WHAT TO WORK ON: Copy exactly the lines that run from the one containing "You are a GUI" through the end of the entries, both ends included.

RECORDS PROVIDED:
§ §

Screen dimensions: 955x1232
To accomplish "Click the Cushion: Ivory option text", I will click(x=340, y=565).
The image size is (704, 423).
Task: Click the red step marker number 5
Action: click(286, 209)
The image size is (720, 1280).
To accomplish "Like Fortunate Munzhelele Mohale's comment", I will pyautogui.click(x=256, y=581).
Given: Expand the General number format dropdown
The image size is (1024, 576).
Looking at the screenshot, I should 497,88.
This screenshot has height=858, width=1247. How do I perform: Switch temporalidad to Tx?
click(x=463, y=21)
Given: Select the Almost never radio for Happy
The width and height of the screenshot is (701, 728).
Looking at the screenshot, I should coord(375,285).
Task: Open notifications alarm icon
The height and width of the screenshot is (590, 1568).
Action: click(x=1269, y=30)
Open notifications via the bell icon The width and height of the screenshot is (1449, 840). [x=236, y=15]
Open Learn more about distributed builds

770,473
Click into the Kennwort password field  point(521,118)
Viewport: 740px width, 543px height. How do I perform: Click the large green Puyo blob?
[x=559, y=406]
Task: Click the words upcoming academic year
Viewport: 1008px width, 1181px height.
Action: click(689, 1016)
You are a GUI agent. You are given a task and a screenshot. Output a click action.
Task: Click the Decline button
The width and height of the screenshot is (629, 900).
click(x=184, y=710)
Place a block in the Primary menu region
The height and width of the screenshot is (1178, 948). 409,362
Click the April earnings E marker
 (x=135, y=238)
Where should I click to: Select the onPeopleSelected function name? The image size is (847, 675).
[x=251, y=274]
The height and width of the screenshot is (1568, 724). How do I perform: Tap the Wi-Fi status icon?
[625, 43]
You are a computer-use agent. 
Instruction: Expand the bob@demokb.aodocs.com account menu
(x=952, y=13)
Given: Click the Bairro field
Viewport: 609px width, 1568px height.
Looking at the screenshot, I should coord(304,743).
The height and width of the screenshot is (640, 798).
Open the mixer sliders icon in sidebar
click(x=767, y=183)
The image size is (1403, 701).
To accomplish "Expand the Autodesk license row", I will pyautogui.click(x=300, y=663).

§ §

EXERCISE RESULT:
You are a GUI agent. You are given a task and a screenshot. Output a click action.
Task: Click the Decline button
The width and height of the screenshot is (629, 900).
click(x=184, y=710)
Place a block in the Primary menu region
The height and width of the screenshot is (1178, 948). 409,362
Click the April earnings E marker
 (x=135, y=238)
Where should I click to: Select the onPeopleSelected function name? The image size is (847, 675).
[x=251, y=274]
The height and width of the screenshot is (1568, 724). How do I perform: Tap the Wi-Fi status icon?
[625, 43]
You are a computer-use agent. 
Instruction: Expand the bob@demokb.aodocs.com account menu
(x=952, y=13)
Given: Click the Bairro field
Viewport: 609px width, 1568px height.
Looking at the screenshot, I should coord(304,743).
The height and width of the screenshot is (640, 798).
Open the mixer sliders icon in sidebar
click(x=767, y=183)
The image size is (1403, 701).
To accomplish "Expand the Autodesk license row", I will pyautogui.click(x=300, y=663).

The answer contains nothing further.